Values of NSS vary from about 6,000 to 15,000, and sometimes even higher for the specialized designs.

From the discussion of a pump suction performance (see topic "How does pump suction limit the flow?"), we know that conflicting demands are imposed on a pump system by the pump user and a pump manufacturer.

A user would prefer to provide as low NPSHA as possible, as it often relates to a system cost: for example, higher level of liquid in the basin of the cooling water pumps requires taller basin walls, or deeper excavation to lower a pump centerline below the liquid level. A pump manufacturer, on the other hand, wants to have more NPSHA, with an ample margin above the pump NPSHR, to avoid cavitation, damage, and similar problems.

In other words, a wider margin (M) can be achieved either by increasing the NPSHA, or decreasing the NPSHR, since

M = NPSHA - NPSHR

Thus it may appear that a lower NPSHR design is preferential, and a competing pump manufacturer might present a lower NPSHR design as automatically translated into construction cost savings - because of not having to increase the NPSHA. Since a lower NPSHR design means a higher value of NSS (according to the definition above), the highest NSS design might seem to look best. In reality, however, this is not so.

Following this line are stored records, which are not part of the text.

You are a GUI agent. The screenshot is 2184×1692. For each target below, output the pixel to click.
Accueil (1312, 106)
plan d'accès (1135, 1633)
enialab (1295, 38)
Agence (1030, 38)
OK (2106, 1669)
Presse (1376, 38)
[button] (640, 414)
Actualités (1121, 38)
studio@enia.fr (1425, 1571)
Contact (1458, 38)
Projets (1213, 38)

In a topic "How does pump suction limit the flow?" it was explained that higher flow velocities result in reduction of the static pressure, which may then become dangerously close to the fluid vapor pressure and cavitation. Thus, lower velocities result in higher localized static pressure, i.e. a safer margin from the cavitating (i.e. vaporization) regime. Since the velocity is equal to flow divided by the area, a larger area (for the given flow) reduces the velocity, - a desirable trend.

This is why a larger suction pipe is beneficial at the pump inlet. Cavitation usually occurs in the eye region of the impeller, and if the eye area is increased - velocities are decreased, and the resulting higher static pressure provides a better safeguard against vaporization (cavitation). So, a larger impeller eye seems like a way to lower the NPSHR:

Figure 3-1 Larger impeller eye results in lower NPSHR at BEP, but certain problems arise at off-peak operation

Unfortunately, the flow of liquid at the impeller eye region is not as simple and uniform as it is in a straight run of a suction pipe. Impeller eye has a curvature, which guides the turning fluid, like a car along the sharp curves of the road, into the blades and towards the discharge. If a pump operates very close to its BEP, the inlet velocity profile becomes proportionally smaller, but the fluid particles stay within the same paths:

If, however, a pump operates below its BEP, the velocity profile changes, and no longer can maintained its uniformity and order. Fluid particles then begin to separate from the path of the sharpest curvature (which is the impeller shroud area), and the resulting mixing and wakes produce a turbulent, disorderly flow regime, which makes matters difficult from the NPSHR standpoint.

Figure 3-2: Even thought large eye impeller has better NPSHR at BEP, it has flow separation problems at low flow

The upshot of all this is that a larger impeller eye does decrease the NPSHR at the BEP point, but causes flow separation problems at the off-peak low-flow conditions. In other words, a high Suction Specific Speed (NSS) design is better only if a pump does not operate significantly below its BEP point.

Interestingly, with very few exceptions, there is hardly a case where a centrifugal pump operates strictly at the BEP. The flow demands at the plants change constantly, and operators throttle the pump flow via the discharge valve. High NSS designs are known to result in reliability problems because of such frequent operation in the undesirable low flow region. Actual plant studies have shown, that above NSS of 8500 - 9000, pumps reliability begins to suffer - exponentially:

Figure 3-3 Plant experience shows that impellers designed with NSS greater than 9000 have poor reliability record

Realizing this, around mid-80s, users started to limit the value of the NSS, and a Hydraulic Institute uses NSS = 8500 as a typical guiding value. It might be of interest for you to calculate the values of NSS of your pumps, and find out if a correlation between those and reliability exists at your plant.